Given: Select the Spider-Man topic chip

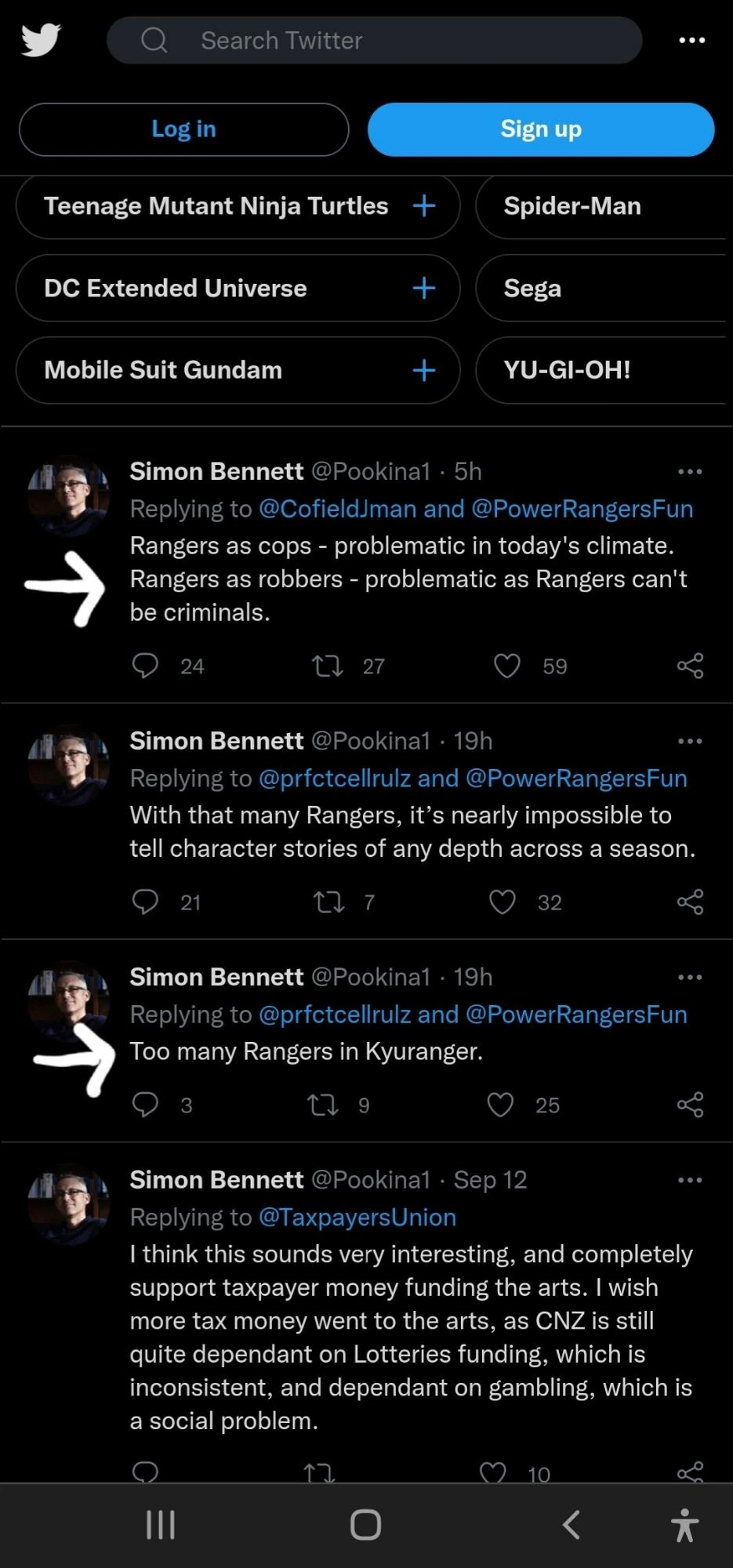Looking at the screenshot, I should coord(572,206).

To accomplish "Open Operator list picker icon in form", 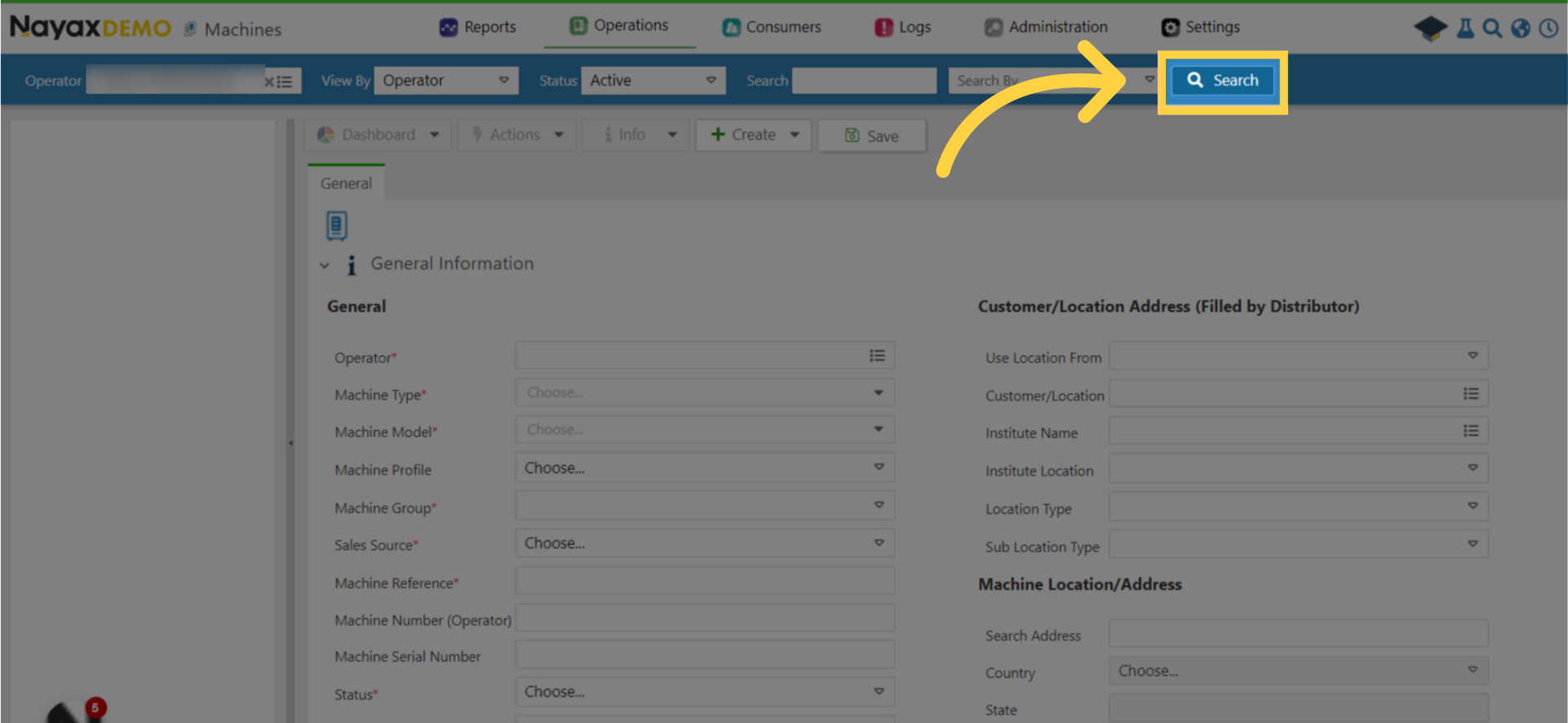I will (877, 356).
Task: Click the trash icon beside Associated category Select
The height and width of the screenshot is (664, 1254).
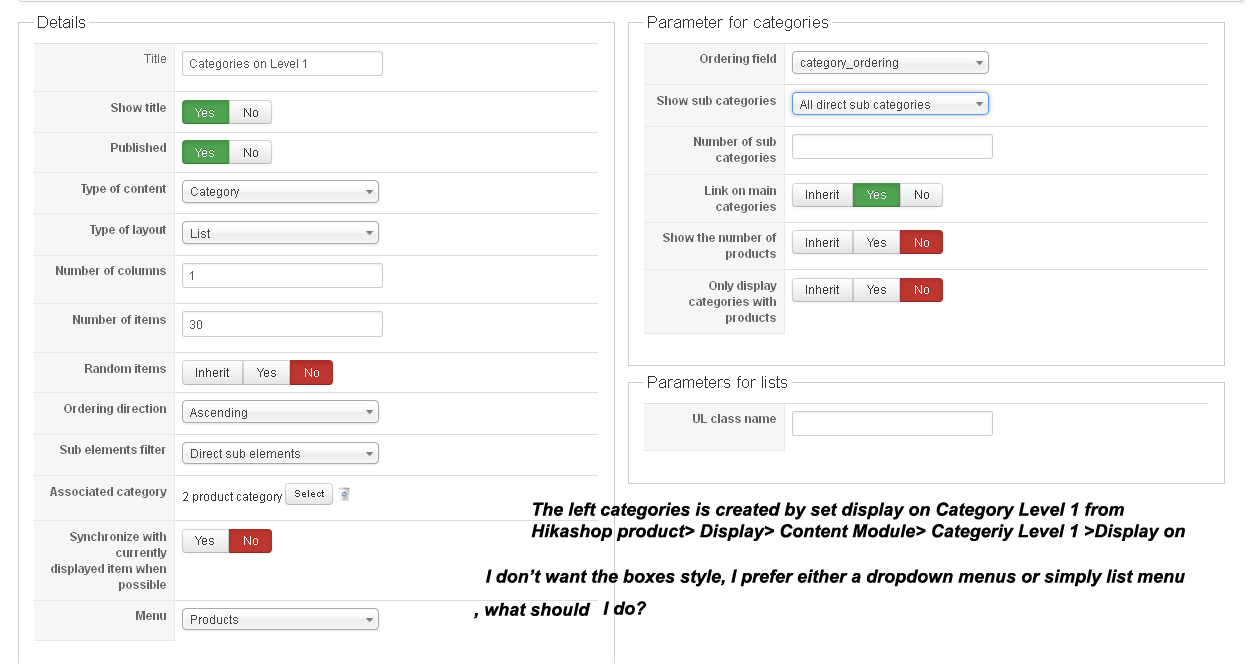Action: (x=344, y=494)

:::

Once you find the line with "Task: Click the", restate it and every later line of the data word for word, excluding the pictures.

Task: Click the trash icon beside Associated category Select
The height and width of the screenshot is (664, 1254).
Action: (x=344, y=494)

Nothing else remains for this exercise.